Food Arts, November 1999, At What Price Success

 

Food Arts

november 1999

at what price success

On my very first visit to a new client’s seaside property I got the grand tour from the Executive Chef.  As we tromped across plush carpet into the all-day oceanview café, we passed huge armchairs at oversized tables under a mass of crystal chandelier.  I turned calmly to my jovial, rotund host and said “I feel that I am about to be overcharged.”

No matter what the indicators say, the price of upscale eat and drink has been steadily climbing.  I’m not talking about soda and Snackwells, I’m talking about the kind of foie gras fine dining being enjoyed by everyone from mid-western matrons to Nevada high rollers, from Bay Area foodies to Seattle cyber-geeks.  While the taste for good tastes has exploded all across America that pesky relationship between price and value has begun to fray.

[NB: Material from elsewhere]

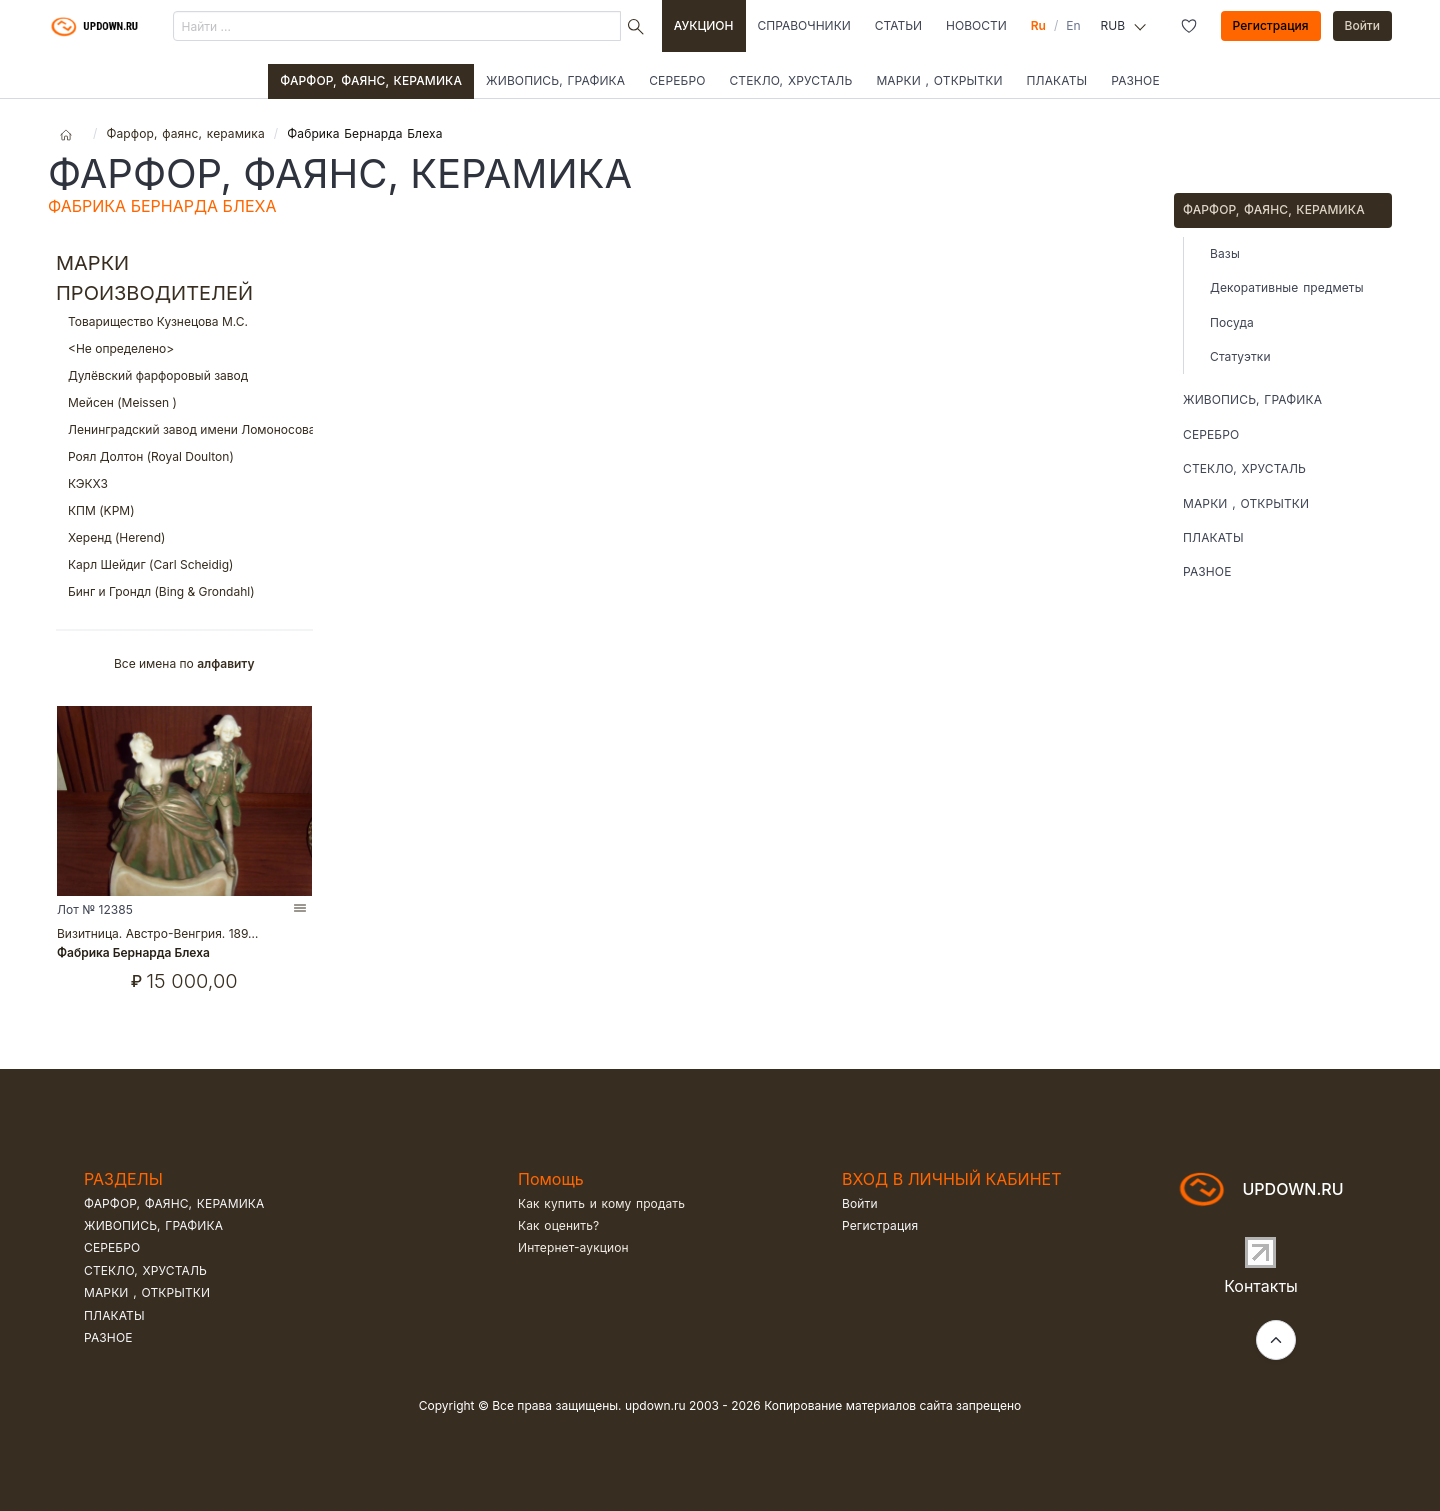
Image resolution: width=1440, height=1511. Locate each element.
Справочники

Because when it come to culinary consumption it’s not futures we consider, it’s the value of right now’s quaff and crunch. That’s why a perfect hot, (not scalding ), espresso with chocolatey hints and luscious foamy crema afloat is well worth that $3.50.  But a tepid, wattery, paper eyecup of acrid bean brew is cause for depression, divorce or worse.   It’s also why when the meal is superior, the service invisibly sublime, the room spectacular, the conversation sterling and even the people at the next table seem special and cute, the bill is hardly reviewed.   It’s never just price, but also product and place.  Sometimes, and especially above a certain price point, it’s just now at a precarious balance.

On the flip side, too cheap is scary too.  Once upon a counter I attempted to retail a wheel of fine italian fontal.  Couldn’t give it away, until I fashioned a sign that read “Just arrived.  Only 22lbs. left. $8.50 per lb.”  It fairly flew out the door, and worth every penny.   We used to call it the Gucci Factor, or value by association to price.

Some years later, just prior to the current restaurant boom, I was in Las Vegas, lazing by a spectacular water feature aside an edificial  replication (ok, lying by the pool at the pyramid) when a barely clad cutie offered to deliver libation.  Feeling tropical I went for rum and Coke.  The tab said $2.18!  “I don’t wish to imbibe at that price” I bellowed, without a shred of gallantry (and in a fairly small Speedo).  “What rot-gut rum is this?”  Needless to say, things were soon to change.

In every instance, from a $30 truffle soup to the blue plate special, from a $6,000 Bordeaux to a pound of take-out potato salad, edibles especially need to pass the straight face test.  Can the waiter offer it without a smirk?  Do you dispose of the reciept before your wife goes through your pockets?  Can it go on the expence account?  Do you just need to say “the heck with it” before diving in?  Can you say that price out loud?

In the perilous later middle 80’s, a Manhattan hot spot happily charged $32.50 for a pleasant plate of crisply roasted chicken and fairly delicious french fries.  Come the crash, that platter suddenly sold for under twenty bucks.  People were livid, and the place soon closed.  Folks complained of feeling had, while the owner whined,  “but they’d never pay the old price now.”  Right on both counts, Bub.

So, in this era of oenophilic expansiveness and gustatory acrobatics, it’s not just the buyer, but also the seller who must beware.  What you charge, or pay,  should have some real relation to what things cost,  what they’re worth, and how we’ll all feel about it when we wake up in the morning of the next millennium.